HELENA, Mont. — Democrats questioned Thursday whether U.S. Senate candidate Matt Rosendale illegally coordinated with the National Rifle Association based on an audio recording of the Montana Republican saying the NRA planned to support his campaign.

Rosendale spokesman Shane Scanlon called the accusation baseless and said Rosendale only discussed the NRA's endorsement with the gun-rights group, which is legal.

An audio recording posted by The Daily Beast appears to capture Rosendale saying that he expected the NRA and the U.S. Chamber of Commerce to enter the race against Democratic U.S. Sen. Jon Tester in August, and that he had spoken with Chris Cox, executive director of NRA's Institute for Legislative Action, the group's lobbying arm.

Rosendale's comments came in response to an unidentified speaker's question, asking if outside groups started spending on his behalf.

"I fully expect that the U.S. Chamber is going to come in, and I fully expect that the NRA is going to come in," Rosendale says on the recording. "I think both of them will be coming in probably right here in August sometime."

"The Supreme Court confirmations, that's what sent the NRA over the line. ... Chris Cox told me, he's like, well we're going to be in this one," Rosendale added.

The Daily Beast reported the recording was made by an anonymous source in July during an event in Washington D.C. On Sept. 6, the NRA announced it was launching a "six-figure TV ad campaign" supporting Rosendale and blasting Tester's past votes for Supreme Court justices Elena Kagan and Sonia Sotomayor and against Neil Gorsuch.

Officials from the Tester campaign and the Montana Democratic Party say the recording raises questions of whether Rosendale and the NRA coordinated the ad buy with the campaign, which would be illegal under federal law.

The Federal Election Commission says illegal coordination happens when a communication is made in cooperation, consultation or at the request or suggestion of a candidate or a candidate's agent, committee or political party. Groups like the NRA can raise and spend unlimited amounts on elections if they operate independently of candidates.

Tester campaign spokesman Chris Meagher said the remarks suggest Rosendale was at a minimum "playing fast and loose with campaign finance laws."

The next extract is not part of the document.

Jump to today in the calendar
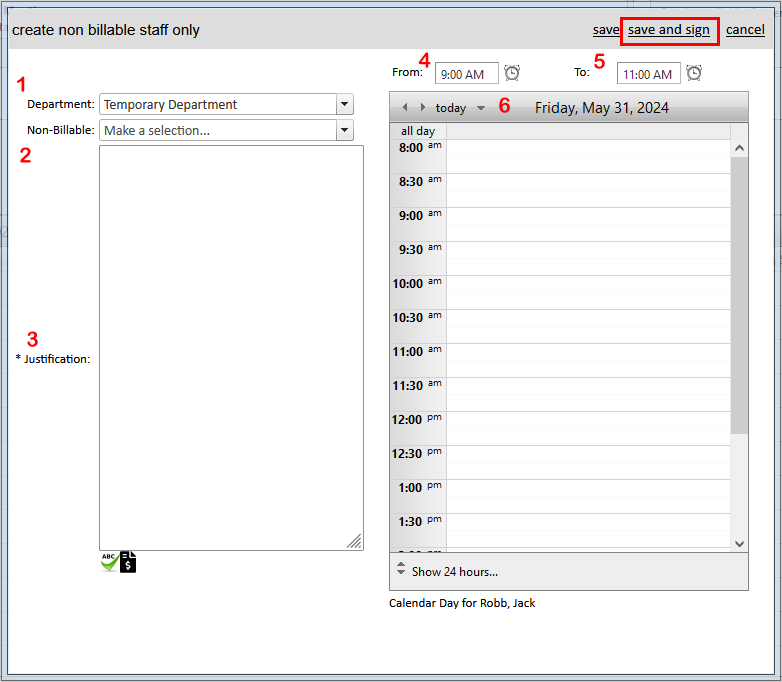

Scanlon confirmed the voice on the audio recording was Rosendale's, but said the allegation of illegal coordination was a desperate attempt by Tester to keep his seat.

"The only thing this audio proves is that Matt sought the endorsement of the NRA — and we're proud to have it," Scanlon said. "Matt and the NRA have never discussed anything beyond the organization's membership and endorsement process. "

NRA-ILA spokeswoman Jennifer Baker also denied campaign coordination by her group. "At no time did NRA-ILA discuss any communications or activities beyond our membership with Matt Rosendale or his campaign. Any assertion otherwise is completely false."

Brendan Fischer, an attorney with the Washington, D.C.-based Campaign Legal Center, said it appeared to him that Rosendale was speaking about NRA spending money on ads in the race, because that was the question he was answering.

"It appeared from the recording that Rosendale was talking about something other than an endorsement," Fischer said. "It creates an inference that the NRA-ILA had suggested what kind of communication it would be running in the Montana Seante race, and Rosendale assented, which would be coordination."

The NRA is one of several outside groups that have poured tens of millions of dollars to influence the outcome of the Montana Senate race, which is one of 10 in the nation this year in which a Democratic incumbent is seeking re-election in a state won by President Donald Trump in 2016. The outcome of the race could help determine whether Republicans retain control of the U.S. Senate.

Rosendale received the U.S. Chamber of Commerce's endorsement on Aug. 17 but the business organization has not bought any television ads supporting Rosendale or opposing Tester, according to FEC and Federal Communications Commission records.